Thankyou I know u guys get it. Only resolution I can think of is to fence our property which just isnt financially possible and he didnt exactly give us a whole lot of time .by tom morning he will b chilling in the garage while I'm at work making a million phone calls to rescues I suppose. See this isnt even enough time to wrap my head around this let alone have a gameplan. So stressed.


----------



## TortloverPM (Dec 6, 2020)

maggie3fan said:


> Terrible!!! But there are a number of TFO members who are in Florida, maybe one could foster your Sulcata for a bit. I am assuming that your tort has a fence and a heated night box? Just trying to work around a HOA, he's 80 lbs, so you've had him for a while for him to grow to 80 lbs, the HOA is just now seeing his pen? Maybe somebody complained about the tort?


Sorry my post wasnt that clear since I was venting no HOA it is Lee County Code enforcement. Since our property isnt fenced we built an outdoor enclosure and a tort house for him and apparently u need all kinds of permits and the guy was saying it needed concrete slab foundation n all types of stuff . I was seeing red at that point but I remember that and approx $800 worth of fines he rattled off. We've only had him abt a year old owners were moving north and weren't taking him so we did. We have a new neighbor rt beside us in a newly built house sp either them or the CEO just happened to see it cuz the rest of our 4 neighbors really seem to like him and think hes neat (from the one time he went gallivanting around the neighborhood). ?


----------



## TortloverPM (Dec 6, 2020)

Maro2Bear said:


> Do you know if this is a NEW COUNTY Regulation, or one that has been on the books before you bought the house and moved there? Seems odd for the County to now come knocking on your door with the violation. Did a neighbor complain? Is it the “style” of fence they dislike or the material or height, etc. Darn regulations like this, not an HOA but a County regulation.....(who reads all of those?)


Apparently not me. Lol maybe neighbor that just built their house on our houses lap. All others neighbors really liked him. They met him when he escaped and took a lil hike around the neighborhood. Who knows nobodys going to say they did it either way. Does anyone know of a good tort rescue in swfl? I wud try to find him a good home but that wud take time and I'm out of time ?


----------



## TortloverPM (Dec 6, 2020)

Ink said:


> I am sorry about the county coming after you.
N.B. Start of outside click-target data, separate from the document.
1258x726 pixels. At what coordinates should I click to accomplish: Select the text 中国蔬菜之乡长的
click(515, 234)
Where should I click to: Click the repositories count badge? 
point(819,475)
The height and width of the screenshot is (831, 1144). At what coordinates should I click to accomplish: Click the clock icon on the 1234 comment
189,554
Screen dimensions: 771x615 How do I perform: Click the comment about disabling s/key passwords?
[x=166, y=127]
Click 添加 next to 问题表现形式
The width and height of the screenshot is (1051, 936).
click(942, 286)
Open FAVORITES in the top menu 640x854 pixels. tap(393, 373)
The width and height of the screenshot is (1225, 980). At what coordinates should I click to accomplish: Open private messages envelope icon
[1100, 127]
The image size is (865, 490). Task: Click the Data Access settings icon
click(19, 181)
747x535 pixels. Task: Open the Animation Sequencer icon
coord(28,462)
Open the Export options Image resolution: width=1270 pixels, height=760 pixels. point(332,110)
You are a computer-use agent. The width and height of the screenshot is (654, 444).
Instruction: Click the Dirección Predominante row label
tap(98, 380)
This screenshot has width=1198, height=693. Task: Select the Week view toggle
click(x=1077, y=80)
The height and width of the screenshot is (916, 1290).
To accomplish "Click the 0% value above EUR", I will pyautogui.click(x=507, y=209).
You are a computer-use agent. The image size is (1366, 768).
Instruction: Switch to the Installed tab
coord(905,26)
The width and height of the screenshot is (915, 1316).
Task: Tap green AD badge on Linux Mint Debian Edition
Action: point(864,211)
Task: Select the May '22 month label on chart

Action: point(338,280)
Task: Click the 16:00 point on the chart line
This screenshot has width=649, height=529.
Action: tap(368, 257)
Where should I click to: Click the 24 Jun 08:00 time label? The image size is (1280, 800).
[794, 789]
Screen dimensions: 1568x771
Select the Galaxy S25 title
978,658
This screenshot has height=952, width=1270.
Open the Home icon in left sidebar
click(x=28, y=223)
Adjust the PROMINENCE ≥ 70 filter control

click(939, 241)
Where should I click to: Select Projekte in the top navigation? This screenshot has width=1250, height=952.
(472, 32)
I didn't think a tortoise enclosure would be cause for a fine. Some neighbor must be board to call the county o
> Thx apparently u need a permit for literally anything and everything must b up to hurricane code and have a concrete slab foundation etc etc or we'll fine u like $1000. I never thought it wud b a big deal what I choose to do in my own backyard. If anyone knows of a tort rescue that is reputable plz lmk. Idk what else to do with such short notice.


----------



## TortloverPM (Dec 6, 2020)

maggie3fan said:


> So what's your status? How can we help?


If anyone knows a reputable tort rescue? I dont know what else to do. Sulcatas are a big responsibility especially an 80lb one (as u guys know prob even more than me)so it was impossible to find him a good home in 2 days. Any other ideas anyone has I'm open to it. I'm off to Google codes and tort rescues. Thx again everyone!


----------



## Pastel Tortie (Dec 6, 2020)

TortloverPM said:


> If anyone knows a reputable tort rescue? I dont know what else to do. Sulcatas are a big responsibility especially an 80lb one (as u guys know prob even more than me)so it was impossible to find him a good home in 2 days. Any other ideas anyone has I'm open to it. I'm off to Google codes and tort rescues. Thx again everyone!


Sent you a PM. There's a good one not too far north of you.


----------



## Canadian Mojo (Dec 6, 2020)

How about buying yourself some time with an appeal? You can claim his enclosure is no different than a doghouse which is probably an unregulated structure that doesn't require a foundation or permit. 

I'm assuming that defending yourself would be free, put everything on hold so you don't accumulate more fines, and that it would give you a chance (if you don't win) to run out the clock enough to fix the problem or get him re-homed. This close to Christmas/New Years + COVID might really delay hearings for long time.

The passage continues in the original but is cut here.